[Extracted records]

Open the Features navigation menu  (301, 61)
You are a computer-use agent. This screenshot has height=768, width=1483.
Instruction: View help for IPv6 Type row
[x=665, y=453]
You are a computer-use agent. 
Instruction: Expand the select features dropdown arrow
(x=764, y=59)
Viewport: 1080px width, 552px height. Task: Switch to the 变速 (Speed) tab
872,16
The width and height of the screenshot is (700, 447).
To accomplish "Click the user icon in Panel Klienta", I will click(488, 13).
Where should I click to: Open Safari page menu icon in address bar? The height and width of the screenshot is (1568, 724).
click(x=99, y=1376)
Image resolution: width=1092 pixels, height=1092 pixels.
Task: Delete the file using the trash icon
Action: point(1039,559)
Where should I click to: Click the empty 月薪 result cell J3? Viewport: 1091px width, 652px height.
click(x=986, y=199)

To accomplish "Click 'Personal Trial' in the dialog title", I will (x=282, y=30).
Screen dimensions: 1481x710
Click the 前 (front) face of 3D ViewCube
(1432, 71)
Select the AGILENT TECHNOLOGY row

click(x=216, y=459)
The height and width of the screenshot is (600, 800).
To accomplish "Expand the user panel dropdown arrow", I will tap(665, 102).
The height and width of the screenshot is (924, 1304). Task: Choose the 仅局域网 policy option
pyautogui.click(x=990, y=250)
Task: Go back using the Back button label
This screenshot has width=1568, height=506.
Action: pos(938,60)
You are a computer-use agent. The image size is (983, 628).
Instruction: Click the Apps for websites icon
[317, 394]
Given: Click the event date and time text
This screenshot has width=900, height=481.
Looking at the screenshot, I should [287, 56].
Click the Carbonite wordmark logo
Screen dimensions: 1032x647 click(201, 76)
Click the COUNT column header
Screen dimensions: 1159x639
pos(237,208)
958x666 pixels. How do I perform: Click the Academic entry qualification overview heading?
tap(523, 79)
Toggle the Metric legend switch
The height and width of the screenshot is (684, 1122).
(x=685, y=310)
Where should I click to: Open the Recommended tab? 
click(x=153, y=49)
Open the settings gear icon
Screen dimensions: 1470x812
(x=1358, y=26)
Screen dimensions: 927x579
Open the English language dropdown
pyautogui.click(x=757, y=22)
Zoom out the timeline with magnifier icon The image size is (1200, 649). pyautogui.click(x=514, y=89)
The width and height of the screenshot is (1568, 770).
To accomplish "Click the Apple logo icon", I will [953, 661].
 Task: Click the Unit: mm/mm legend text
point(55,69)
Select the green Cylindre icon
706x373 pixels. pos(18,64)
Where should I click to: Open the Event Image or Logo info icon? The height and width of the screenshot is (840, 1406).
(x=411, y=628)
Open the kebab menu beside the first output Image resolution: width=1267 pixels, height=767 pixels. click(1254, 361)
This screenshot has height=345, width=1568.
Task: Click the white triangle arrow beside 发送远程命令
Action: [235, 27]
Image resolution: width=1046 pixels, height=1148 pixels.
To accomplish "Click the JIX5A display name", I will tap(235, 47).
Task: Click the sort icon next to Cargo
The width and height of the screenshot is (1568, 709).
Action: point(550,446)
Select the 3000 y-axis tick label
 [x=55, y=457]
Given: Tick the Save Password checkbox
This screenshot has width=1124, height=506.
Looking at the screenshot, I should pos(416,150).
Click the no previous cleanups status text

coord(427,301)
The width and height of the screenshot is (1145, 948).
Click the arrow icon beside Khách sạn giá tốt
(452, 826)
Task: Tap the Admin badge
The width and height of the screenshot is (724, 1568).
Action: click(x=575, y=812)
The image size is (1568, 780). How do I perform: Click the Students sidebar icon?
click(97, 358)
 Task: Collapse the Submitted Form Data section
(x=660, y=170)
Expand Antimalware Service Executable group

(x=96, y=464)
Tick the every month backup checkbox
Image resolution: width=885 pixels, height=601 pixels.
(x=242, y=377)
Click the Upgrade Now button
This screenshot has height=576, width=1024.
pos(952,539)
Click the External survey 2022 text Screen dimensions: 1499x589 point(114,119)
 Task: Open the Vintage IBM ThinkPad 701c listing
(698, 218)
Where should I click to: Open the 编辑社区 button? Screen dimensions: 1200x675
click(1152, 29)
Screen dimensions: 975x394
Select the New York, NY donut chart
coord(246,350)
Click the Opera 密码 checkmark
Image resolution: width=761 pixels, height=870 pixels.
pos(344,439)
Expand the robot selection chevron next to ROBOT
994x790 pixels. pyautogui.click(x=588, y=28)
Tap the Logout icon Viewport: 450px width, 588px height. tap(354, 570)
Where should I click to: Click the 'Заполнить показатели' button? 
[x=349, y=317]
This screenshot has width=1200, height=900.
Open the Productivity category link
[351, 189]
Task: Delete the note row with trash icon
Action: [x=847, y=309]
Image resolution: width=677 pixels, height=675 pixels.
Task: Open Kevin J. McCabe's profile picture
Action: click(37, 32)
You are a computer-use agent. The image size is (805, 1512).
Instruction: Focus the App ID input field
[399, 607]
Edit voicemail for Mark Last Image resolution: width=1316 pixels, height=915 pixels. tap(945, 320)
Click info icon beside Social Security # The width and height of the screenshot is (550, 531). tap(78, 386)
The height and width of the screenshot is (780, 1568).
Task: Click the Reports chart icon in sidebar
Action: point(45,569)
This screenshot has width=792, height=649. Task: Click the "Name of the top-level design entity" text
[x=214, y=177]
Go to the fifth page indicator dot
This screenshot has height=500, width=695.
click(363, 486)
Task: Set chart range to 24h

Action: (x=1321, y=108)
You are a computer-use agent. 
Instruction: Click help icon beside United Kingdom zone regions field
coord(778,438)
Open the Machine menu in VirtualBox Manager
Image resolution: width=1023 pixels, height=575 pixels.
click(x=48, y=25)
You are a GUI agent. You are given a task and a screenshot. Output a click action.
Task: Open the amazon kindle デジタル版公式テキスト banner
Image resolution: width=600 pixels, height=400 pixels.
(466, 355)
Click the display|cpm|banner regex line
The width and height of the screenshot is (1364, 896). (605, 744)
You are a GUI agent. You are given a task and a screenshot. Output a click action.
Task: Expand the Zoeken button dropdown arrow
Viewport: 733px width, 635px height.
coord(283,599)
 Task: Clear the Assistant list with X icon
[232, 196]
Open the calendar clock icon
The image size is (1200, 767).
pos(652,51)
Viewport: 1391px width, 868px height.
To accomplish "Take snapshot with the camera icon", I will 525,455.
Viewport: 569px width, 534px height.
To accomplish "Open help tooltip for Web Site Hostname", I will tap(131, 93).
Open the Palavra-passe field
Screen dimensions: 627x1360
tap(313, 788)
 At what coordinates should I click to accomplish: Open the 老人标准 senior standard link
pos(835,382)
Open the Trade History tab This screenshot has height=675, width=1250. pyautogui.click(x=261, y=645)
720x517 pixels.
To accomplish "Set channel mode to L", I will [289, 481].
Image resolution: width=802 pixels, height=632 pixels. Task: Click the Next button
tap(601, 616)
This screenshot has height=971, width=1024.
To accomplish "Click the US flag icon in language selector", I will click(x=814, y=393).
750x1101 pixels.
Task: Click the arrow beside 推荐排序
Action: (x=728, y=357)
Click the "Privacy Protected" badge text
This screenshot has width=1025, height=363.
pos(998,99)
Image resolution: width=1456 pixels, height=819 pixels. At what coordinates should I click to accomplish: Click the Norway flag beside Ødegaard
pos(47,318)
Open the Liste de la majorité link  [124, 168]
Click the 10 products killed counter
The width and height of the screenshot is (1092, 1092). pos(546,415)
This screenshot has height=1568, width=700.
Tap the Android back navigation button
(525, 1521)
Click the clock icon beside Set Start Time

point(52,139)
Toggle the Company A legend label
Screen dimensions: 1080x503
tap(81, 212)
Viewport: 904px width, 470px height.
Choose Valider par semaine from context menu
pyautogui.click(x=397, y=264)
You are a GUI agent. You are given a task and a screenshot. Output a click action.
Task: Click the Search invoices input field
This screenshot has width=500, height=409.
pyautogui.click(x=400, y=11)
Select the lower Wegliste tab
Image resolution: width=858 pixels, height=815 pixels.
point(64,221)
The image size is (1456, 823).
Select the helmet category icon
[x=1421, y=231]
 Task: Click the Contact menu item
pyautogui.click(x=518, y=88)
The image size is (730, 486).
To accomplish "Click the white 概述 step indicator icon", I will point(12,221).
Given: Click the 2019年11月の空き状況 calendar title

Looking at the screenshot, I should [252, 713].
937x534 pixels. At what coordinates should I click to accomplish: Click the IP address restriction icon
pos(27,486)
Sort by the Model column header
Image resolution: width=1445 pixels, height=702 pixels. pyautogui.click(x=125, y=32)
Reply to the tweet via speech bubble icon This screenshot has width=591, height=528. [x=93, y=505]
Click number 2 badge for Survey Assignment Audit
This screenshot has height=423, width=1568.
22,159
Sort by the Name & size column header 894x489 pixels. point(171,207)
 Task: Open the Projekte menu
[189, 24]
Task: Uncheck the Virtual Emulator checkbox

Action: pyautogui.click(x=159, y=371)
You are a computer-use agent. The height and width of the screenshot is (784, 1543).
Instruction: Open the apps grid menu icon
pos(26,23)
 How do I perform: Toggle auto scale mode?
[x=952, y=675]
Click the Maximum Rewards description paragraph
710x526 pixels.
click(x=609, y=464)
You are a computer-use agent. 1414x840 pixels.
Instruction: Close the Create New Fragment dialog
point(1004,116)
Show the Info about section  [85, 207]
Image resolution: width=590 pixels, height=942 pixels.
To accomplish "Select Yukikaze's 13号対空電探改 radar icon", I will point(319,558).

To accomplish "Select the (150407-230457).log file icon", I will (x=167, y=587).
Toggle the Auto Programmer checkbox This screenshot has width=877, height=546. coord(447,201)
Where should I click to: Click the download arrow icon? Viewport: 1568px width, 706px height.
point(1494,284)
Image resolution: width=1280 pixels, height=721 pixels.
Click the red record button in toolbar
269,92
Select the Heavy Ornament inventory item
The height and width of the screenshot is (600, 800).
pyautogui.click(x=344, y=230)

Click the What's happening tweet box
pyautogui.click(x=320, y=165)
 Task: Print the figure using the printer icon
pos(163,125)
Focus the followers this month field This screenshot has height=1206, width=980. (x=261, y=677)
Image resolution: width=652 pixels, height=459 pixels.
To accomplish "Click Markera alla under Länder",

- Your goal
Word for word, copy the line containing "Click the What's happening tweet box" and each line after it to the end of the records, and nothing besides.

- Response
Click the What's happening tweet box
pyautogui.click(x=320, y=165)
 Task: Print the figure using the printer icon
pos(163,125)
Focus the followers this month field This screenshot has height=1206, width=980. (x=261, y=677)
Image resolution: width=652 pixels, height=459 pixels.
To accomplish "Click Markera alla under Länder",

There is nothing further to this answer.